# Data table management & advanced preprocessing steps
---


This notebook contains utilities to further pre-process the frame-level feature data with the following steps:
* Imputing missing values (NA values => mean column value or zero)
* Standardizing values in numeric columns (3 different standardizers)
* Consolidating data from all recording and dividing up features and labels
    * Reshaping into sentence-level frame sequences
* Exporting to NumPy arrays

The NumPy arrays then serve as the input to the frame-level neural net

## Importing necessary packages

In [52]:
import pandas as pd
import numpy as np
import os
import pickle
from glob import glob
from sklearn import preprocessing, impute
from promdetect.prep import process_annotations
from functools import reduce
import torch
from torch.nn.utils.rnn import pad_sequence

### Get ordered list of recordings

In [53]:
LIST_RECS = []
with open("/home/lukas/Dokumente/Uni/ma_thesis/promdetect/data/dirndl/list_recordings.txt") as recordings:
    for recording in recordings:
        LIST_RECS.append(recording.rstrip())

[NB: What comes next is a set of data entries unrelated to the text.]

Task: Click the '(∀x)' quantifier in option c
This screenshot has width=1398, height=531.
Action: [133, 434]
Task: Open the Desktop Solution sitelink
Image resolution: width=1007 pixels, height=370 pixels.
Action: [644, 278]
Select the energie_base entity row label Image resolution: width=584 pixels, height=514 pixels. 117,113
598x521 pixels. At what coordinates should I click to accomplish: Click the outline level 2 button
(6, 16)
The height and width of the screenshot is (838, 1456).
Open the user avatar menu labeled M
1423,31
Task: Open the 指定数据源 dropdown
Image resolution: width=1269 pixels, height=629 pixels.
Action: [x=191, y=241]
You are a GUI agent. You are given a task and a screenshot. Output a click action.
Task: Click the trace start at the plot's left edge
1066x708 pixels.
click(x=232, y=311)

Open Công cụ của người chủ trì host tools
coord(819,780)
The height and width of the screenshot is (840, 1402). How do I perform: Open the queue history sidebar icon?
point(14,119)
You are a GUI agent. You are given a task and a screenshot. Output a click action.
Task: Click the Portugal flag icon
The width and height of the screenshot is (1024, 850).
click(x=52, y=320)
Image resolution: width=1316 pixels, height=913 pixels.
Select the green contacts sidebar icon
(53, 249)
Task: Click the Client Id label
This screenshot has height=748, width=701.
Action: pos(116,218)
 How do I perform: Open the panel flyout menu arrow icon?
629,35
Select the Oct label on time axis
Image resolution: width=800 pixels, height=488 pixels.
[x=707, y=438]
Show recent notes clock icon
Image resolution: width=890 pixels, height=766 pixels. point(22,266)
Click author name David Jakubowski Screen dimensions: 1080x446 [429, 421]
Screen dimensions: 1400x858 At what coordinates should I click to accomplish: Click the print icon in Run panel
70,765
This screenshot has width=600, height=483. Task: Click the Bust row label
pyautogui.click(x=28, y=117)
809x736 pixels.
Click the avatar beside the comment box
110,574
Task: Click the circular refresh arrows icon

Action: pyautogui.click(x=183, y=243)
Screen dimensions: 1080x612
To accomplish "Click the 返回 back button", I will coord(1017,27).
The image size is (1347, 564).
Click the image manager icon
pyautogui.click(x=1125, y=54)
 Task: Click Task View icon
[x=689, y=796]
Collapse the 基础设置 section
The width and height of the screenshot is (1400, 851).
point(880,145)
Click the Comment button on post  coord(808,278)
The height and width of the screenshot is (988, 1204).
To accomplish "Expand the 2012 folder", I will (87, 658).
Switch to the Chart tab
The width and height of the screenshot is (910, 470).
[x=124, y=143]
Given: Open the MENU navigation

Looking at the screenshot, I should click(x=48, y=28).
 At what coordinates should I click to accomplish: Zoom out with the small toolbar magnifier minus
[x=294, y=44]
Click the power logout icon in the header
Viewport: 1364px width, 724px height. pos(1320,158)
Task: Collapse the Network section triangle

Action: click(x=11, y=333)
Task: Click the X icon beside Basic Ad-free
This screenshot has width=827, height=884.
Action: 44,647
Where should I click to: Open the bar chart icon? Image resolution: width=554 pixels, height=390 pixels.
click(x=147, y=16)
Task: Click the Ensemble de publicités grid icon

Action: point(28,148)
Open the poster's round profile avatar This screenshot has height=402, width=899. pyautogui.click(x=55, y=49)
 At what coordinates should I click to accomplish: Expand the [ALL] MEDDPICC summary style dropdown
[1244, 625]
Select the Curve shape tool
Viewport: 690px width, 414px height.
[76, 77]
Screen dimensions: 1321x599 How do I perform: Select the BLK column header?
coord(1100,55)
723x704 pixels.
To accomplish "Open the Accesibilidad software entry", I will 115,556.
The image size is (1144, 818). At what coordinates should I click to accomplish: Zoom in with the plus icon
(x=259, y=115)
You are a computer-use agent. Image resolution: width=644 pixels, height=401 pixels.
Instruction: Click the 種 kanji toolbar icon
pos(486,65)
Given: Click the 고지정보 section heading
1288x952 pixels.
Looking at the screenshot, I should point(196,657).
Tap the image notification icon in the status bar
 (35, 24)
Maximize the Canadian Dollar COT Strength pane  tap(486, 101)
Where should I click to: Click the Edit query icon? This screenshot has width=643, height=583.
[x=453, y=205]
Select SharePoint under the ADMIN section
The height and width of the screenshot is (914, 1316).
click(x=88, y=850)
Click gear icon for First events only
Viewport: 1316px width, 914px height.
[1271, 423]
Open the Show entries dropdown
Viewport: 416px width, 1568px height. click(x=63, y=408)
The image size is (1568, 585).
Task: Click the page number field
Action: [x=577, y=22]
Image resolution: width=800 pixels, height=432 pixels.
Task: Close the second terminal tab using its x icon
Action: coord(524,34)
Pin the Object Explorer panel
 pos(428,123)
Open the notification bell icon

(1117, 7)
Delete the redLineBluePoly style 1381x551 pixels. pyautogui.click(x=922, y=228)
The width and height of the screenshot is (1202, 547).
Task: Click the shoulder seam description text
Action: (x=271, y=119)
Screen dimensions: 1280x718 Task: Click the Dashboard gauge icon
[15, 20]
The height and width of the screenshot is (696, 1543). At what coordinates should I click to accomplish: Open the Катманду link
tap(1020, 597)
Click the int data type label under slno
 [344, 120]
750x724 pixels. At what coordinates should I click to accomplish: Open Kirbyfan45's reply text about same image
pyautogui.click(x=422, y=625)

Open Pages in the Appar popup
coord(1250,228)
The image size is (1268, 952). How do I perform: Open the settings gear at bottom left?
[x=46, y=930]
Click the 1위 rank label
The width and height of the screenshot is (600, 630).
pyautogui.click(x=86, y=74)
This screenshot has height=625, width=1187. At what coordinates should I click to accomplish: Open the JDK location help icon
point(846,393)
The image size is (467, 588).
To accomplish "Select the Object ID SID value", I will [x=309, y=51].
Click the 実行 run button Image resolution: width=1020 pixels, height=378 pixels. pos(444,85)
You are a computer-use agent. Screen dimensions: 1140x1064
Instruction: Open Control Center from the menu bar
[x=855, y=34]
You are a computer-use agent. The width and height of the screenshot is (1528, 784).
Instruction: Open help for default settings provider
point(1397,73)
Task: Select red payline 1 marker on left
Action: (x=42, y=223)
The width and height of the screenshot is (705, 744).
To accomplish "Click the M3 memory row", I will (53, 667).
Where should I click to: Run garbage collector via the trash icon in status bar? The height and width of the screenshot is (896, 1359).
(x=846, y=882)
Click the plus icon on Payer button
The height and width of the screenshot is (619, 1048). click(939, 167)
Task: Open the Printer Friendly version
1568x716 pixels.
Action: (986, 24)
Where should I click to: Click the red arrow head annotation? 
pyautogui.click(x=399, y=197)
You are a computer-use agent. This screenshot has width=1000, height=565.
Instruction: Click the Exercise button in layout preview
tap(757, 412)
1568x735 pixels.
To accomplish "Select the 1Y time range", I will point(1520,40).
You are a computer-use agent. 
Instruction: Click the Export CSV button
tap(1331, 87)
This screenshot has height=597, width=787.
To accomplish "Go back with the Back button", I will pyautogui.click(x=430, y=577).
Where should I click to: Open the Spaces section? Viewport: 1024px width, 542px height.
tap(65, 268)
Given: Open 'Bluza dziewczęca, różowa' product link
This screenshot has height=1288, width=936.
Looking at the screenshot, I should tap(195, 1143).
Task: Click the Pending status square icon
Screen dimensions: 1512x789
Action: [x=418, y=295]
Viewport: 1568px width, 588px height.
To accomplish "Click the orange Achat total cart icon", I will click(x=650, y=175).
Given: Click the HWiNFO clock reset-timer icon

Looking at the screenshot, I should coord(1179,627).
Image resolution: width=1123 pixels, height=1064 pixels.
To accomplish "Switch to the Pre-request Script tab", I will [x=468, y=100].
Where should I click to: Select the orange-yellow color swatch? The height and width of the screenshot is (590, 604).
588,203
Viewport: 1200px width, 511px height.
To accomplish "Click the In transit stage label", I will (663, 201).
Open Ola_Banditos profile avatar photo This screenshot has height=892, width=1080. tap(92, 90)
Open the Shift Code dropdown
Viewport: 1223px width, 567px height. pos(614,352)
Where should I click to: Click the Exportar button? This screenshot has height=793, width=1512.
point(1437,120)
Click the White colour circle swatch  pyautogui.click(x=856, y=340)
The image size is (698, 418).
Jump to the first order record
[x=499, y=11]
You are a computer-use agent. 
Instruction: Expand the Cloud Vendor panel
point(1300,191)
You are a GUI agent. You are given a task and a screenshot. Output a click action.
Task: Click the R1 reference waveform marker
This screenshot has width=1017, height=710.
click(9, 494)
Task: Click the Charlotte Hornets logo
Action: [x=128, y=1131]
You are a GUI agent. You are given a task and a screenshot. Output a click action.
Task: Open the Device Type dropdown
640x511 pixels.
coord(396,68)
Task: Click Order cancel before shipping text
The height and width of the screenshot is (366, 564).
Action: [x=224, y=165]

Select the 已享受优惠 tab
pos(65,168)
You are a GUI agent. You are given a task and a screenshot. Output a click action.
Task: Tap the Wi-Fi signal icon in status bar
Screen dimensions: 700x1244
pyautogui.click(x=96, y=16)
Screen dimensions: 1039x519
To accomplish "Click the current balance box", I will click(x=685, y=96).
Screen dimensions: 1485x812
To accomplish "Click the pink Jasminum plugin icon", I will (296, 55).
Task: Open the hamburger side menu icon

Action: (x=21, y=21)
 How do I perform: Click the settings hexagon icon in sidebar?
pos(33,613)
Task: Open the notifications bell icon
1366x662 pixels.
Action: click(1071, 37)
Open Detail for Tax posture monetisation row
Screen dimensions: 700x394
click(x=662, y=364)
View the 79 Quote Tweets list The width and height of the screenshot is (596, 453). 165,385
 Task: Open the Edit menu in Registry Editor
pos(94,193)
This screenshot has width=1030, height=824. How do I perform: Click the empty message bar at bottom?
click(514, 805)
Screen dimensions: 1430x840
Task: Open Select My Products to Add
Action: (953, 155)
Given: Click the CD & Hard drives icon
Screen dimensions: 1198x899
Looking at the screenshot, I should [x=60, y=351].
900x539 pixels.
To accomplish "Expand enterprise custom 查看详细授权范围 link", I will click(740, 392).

### Read feature data (output of `manage_extraction_output.ipynb`)

In [54]:
os.chdir("/home/lukas/Dokumente/Uni/ma_thesis/promdetect/data/features/frame_based/sets")
with open("main.pickle", "rb") as file:
    data = pickle.load(file)

## Define functions for pre-processing steps

### Impute missing values (using recording-internal mean value for the feature)

In [55]:
def impute_missing(df):
    df_measurements = df[["f0", "voicing_pr",
                  "rms", "loudness", "zcr",
                  "hnr"]]
    
    imputer = impute.SimpleImputer()
    df_imp = pd.DataFrame(imputer.fit_transform(df_measurements))
    df_imp.columns = df_measurements.columns
    df_imp.index= df_measurements.index
    
    df_imp[["time", "word", "accent", "has_accent"]] = df[["time", "word", "accent", "has_accent"]]
    
    return df_imp    

### Standardize values using sklearn.preprocessing functions

In [56]:
def standardize(df):
    df_standard = df.copy()
    abs_scaler = preprocessing.MinMaxScaler()
    neg_pos_scaler = preprocessing.MinMaxScaler(feature_range=[-1,1])
    
    cols_abs = ["f0", "voicing_pr", "rms", "loudness", "zcr"]
    cols_neg_pos = ["hnr"]
    
    df_standard[cols_abs] = abs_scaler.fit_transform(df_standard[cols_abs].values)
    df_standard[cols_neg_pos] = neg_pos_scaler.fit_transform(df_standard[cols_neg_pos].values)
    
    return df_standard

### Remove all but one frame for each sentence delimiter

In [57]:
def drop_dup_p(df):
    # Group into consecutive frames with the same word label
    for i, g in df.groupby([(df.word != df.word.shift()).cumsum()]):
        if (g["word"].any() == "<P>"):
            df.drop(df.loc[df.index.isin(g.index[:-1])].index, inplace=True)

---
### Run the functions defined above and consolidate data into unified array

In [58]:
simple_dfs = []
idx = 0

for recording in LIST_RECS:
    idx += 1
    df = data[recording]
    
    df_imp = impute_missing(df)
    
    df_standard = standardize(df_imp)
    
    drop_dup_p(df_standard)
    
    arr = df_standard.to_numpy()
    
    simple_dfs.append(arr)
    
    print("Finished processing recording", idx, end="\r")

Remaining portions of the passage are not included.